I have heard it is anticipated shoppers at the planned store will bike and walk in. I don’t think this is realistic. I shop at El Cerrito Trader Joe’s where there are acres of free parking and shoppers pour out with loaded grocery carts. I suggest we ask Trader Joe’s for their projections for the University Avenue/Martin Luther King site. I respectfully request the mayor and council put the considerable talents and good will of Berkeley city government to work on finding a solution to repairing the current accessibility problems of the center, as well as anticipating the negative impact this Trader Joe’s might have on the senior and student community.  

Catherine Willis 




Editors, Daily Planet: 

The proposed development at the corner of MLK and University Avenue violates both Berkeley’s Zoning law and the Strategic Avenue Plan, yet somehow is still under consideration. Citizens of Berkeley expect fair and even handed enforcement of zoning laws. Neighbors close to this proposed project have voiced objections and in my view have a right to see the law enforced fairly. 

The proposed project is obviously detrimental to both neighbors and the city’s character overall—it is too big, too bulky, it would increase population density, increase traffic, increase parking problems. 

It is not that I dislike Trader Joe’s in particular, but this location is a bad choice for any high-density development due to its effects on neighbors. What is so bad about keeping the present building with its modest density use and satisfactory parking for customers?  

Selective enforcement of the law, meaning exceptions granted to the detriment of the less politically powerful, is a sine qua non of corrupt government. In the interest of at least giving the appearance of not being corrupt, I hope the mayor and council will do everything within their ability to stop this project by enforcing the zoning laws. 

Walter H Wood 




Editors, Daily Planet: 

We are facing a dog problem in Berkeley. During summer we run a summer program for school-age children. In some neighborhoods we find our that our neighbors forget to leash their dogs and blithely bring their dogs into the schoolyard. Some children get scared and shout for help. The other day I was walking to my school and found two large dogs running alongside without a leash. I was in a hurry to get to work. I requested the owner to mind her pets but she pretended not to hear. I had to cross the street to the farther sidewalk to make it safely to my destination. That same day some other dogs were running loose on the sidewalk and after a while a man walked into the schoolyard with two dogs. A few scared children climbed up on the picnic table and shouted for help. I wonder if Berkeley has a city ordinance to stop pet owners from compromising the safety of pedestrians and of school children on a school playground.  

Romila Khanna 





Editors, Daily Planet: 

One of the kinds of pamphleteering I have done is tell persons going to a movie what I think of that movie. I did this with the movie titled Mr. Brooks. 
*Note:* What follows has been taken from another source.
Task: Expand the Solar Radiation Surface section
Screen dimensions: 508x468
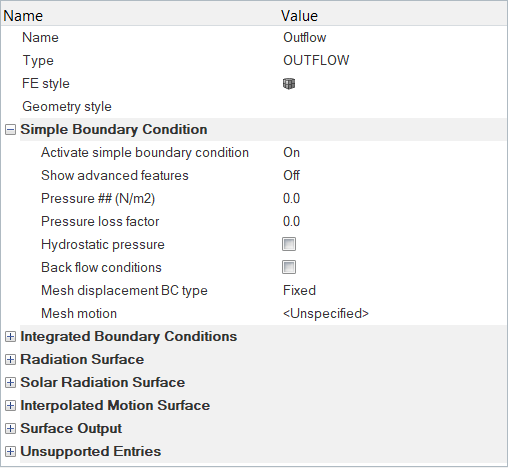Action: tap(10, 383)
I printed 200 copies of my statement (titled “Mr. Brooks is a Very Bad Film”), folded them with my folding machine, made two sandwich boards and went back to the theater, where I stood in front and handed out leaflets. 

It was a great success. Some of the employees of the theater came out to get copies. I am certain that the producer of the movie got a copy of my leaflet.  

A week later when the movie was shown at a theater near my home, I tried a different tactic. I made up another sandwich board and parked my car as near to the theater as I could, the three signs on it so that passersby could see them. I just sat in the car and watched. I changed two of the signs so they were seen by more persons. People driving by, passengers in buses, and persons on the sidewalk saw my signs. One lady took my picture. 

Just before the movie was to start, I took one of the signs and stood near the entrance to the theater. Several persons asked me why I didn’t like the movie. A few said they had read the reviews and would not see the movie. 

While I was there, very few persons bought tickets. 

Again, the employees of the theater took notice of my efforts.  

I believe this is one of the first times my pamphleteering has been used by persons who have seen a movie and made an effort to tell others about it.